Anne D. “Andy” Burt premieres film

“Down to Earth Climate Justice “ shown in Damariscotta
Fri, 05/06/2016 - 1:30pm

Anne D. “Andy” Burt believes her passion for environment activism comes from her Dutch maiden name, Updike.

Burt premiered her most recent film, “Down to Earth, Climate Justice Stories,” at the Friends Meeting House in Damariscotta on May 3.

Interviewed from her solar home in Edgecomb, Burt said she was inspired to take on climate justice issues after the premature birth of her grandchild. The fragility of the baby mirrored what she saw in the earth’s delicate climate.

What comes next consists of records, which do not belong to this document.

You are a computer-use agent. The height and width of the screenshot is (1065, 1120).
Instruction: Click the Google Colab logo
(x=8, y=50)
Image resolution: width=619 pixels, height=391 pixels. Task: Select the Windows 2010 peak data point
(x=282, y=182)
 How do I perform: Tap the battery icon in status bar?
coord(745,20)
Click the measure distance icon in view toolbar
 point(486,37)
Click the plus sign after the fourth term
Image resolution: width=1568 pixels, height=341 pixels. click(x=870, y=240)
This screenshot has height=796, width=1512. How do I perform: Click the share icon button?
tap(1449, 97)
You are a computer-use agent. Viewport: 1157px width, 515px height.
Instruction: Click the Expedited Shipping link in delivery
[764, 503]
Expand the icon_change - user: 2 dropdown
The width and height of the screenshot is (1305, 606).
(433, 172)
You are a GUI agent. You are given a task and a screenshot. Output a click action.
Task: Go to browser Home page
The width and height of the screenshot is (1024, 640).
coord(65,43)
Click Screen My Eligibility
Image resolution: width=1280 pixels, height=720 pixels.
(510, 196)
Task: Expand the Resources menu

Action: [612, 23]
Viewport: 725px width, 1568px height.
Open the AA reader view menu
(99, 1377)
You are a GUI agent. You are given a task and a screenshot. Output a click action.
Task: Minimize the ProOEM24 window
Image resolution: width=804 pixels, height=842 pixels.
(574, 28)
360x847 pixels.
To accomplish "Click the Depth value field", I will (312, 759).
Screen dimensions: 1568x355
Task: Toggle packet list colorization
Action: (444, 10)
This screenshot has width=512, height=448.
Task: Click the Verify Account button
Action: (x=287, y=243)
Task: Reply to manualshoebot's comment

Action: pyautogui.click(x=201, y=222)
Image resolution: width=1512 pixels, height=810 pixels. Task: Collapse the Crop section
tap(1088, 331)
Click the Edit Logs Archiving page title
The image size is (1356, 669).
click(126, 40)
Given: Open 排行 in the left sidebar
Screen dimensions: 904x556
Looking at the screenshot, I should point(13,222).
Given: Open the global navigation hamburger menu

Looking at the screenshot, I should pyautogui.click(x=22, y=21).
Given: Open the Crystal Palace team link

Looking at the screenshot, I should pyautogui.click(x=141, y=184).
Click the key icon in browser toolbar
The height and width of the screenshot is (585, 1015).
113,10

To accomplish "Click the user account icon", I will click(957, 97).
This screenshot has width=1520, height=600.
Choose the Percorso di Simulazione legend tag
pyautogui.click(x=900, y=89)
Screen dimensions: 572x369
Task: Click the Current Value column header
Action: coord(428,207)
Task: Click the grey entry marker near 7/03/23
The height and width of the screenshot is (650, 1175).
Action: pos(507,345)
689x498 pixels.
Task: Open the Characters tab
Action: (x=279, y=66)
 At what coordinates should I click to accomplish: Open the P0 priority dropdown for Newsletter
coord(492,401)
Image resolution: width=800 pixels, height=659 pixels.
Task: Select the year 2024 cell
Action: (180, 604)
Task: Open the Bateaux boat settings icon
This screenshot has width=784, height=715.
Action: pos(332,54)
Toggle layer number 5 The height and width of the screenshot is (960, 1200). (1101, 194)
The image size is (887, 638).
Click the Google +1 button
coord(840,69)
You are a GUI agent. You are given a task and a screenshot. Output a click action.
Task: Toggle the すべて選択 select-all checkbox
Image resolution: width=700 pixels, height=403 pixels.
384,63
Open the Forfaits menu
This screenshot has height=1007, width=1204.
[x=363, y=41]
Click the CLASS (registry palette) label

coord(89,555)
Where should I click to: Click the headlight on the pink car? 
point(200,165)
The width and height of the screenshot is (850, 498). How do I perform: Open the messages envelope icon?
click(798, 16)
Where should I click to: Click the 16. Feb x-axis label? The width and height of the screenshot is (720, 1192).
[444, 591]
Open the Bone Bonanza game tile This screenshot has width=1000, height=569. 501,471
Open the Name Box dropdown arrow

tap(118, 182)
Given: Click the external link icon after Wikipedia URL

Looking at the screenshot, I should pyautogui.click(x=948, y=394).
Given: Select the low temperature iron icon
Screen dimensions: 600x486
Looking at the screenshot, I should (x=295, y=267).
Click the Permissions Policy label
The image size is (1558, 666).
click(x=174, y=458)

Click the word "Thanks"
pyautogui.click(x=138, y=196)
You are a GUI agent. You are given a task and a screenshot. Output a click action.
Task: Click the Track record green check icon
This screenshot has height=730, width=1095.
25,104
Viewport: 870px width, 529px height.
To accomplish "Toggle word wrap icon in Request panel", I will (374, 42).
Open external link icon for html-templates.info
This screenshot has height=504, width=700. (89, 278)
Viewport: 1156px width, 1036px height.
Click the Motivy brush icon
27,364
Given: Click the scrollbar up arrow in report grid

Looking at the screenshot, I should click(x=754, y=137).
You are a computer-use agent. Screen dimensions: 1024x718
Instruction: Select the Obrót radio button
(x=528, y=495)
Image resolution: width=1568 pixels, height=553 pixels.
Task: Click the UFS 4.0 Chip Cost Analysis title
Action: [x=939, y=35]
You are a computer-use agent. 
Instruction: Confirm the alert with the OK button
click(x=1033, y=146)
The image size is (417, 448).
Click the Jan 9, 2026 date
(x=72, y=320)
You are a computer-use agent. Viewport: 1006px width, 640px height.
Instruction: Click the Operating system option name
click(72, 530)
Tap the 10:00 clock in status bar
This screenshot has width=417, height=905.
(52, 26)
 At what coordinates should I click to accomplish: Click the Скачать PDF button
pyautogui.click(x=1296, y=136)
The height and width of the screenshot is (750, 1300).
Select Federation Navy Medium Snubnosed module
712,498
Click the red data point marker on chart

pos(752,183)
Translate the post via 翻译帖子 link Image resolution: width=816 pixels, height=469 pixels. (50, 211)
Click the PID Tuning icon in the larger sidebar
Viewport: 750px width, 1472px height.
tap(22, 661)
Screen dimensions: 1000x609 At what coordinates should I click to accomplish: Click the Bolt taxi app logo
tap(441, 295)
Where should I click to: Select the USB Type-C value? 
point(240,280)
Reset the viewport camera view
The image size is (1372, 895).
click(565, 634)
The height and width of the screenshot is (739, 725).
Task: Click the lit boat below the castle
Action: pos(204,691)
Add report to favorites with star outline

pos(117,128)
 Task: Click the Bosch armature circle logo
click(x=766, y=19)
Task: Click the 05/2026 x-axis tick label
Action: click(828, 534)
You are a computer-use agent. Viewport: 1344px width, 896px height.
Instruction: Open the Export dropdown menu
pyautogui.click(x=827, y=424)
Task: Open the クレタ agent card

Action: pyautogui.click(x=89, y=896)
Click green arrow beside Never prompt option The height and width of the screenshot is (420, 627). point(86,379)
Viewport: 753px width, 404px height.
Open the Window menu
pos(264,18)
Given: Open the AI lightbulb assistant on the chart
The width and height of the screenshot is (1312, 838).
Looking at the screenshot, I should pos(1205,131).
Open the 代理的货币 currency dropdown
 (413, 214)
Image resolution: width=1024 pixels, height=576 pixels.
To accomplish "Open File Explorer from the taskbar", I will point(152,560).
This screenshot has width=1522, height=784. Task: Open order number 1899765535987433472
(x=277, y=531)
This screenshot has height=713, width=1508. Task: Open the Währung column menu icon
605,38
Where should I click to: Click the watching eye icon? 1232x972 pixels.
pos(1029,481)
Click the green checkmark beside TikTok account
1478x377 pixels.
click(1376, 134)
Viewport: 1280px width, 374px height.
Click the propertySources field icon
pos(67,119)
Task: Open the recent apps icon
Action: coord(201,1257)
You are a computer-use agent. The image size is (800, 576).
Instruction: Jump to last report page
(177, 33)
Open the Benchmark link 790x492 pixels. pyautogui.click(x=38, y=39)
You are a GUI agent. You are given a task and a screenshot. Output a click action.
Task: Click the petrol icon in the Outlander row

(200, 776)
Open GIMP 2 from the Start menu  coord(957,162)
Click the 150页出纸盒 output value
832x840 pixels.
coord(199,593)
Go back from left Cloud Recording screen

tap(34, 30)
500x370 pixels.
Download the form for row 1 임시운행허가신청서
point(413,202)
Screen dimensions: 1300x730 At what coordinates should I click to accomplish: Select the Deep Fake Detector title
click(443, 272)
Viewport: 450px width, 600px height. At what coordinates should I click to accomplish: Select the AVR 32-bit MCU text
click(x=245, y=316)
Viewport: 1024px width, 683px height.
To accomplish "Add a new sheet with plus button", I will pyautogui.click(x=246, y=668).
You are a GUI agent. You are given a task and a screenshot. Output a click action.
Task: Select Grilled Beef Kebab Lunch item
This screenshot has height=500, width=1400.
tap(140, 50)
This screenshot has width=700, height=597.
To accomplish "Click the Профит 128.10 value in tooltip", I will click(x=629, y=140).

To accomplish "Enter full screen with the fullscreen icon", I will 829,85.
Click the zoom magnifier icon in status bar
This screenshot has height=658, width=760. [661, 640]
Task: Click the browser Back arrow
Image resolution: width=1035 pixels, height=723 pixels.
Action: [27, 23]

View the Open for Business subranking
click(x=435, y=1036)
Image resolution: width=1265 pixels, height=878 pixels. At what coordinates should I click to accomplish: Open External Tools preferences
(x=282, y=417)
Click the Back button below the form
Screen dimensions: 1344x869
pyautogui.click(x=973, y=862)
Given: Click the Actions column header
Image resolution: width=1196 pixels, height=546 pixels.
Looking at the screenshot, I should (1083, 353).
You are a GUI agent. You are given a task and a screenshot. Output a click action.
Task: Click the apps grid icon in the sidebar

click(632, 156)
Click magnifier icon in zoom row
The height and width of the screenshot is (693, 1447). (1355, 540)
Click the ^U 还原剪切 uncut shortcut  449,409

At the time she had been recently hired by the Maine Council of Churches to develop educational programming around climate change issues.

“As the crisis around climate has grown, so has my activism,” she said.

Burt is no stranger to political causes. A 1967 graduate of Vassar College, she worked for the Eugene McCarthy presidential campaign. She did draft counseling during the Vietnam War.

When her husband, Stephen Burt, took up a Quaker ministry in Indiana, she worked with Central American refugees traveling north toward Canada on a modern-day underground railway. She was inspired by the way conservative Hoosiers empathized and helped the escapees when they understood the hardships they had suffered.

“How do you motivate people to take action?” said Burt, who concluded the film with that conduit.

A year ago she approached filmmaker Charlie Hudson of Arrowsic.

Together they recorded interviews with Maine and some out-of-state activists who have stepped forward on a variety of issues on the subject of climate justice. Included are interviews with activists demonstrating against the Keystone XL pipeline and efforts to preserve the water quality of the Penobscot River.

The hour-long presentation is condensed from 20 hours of taping.

Burt credits Hudson with bringing together the diverse video segments so that it appears as part of a single “conversation.” Kyle Morgan of Portland composed the film’s musical score.

Burt believes there may several paths for people to view and spread the message of the film. Public television, public access television, film festivals, and direct DVD sales are some of the options, she said.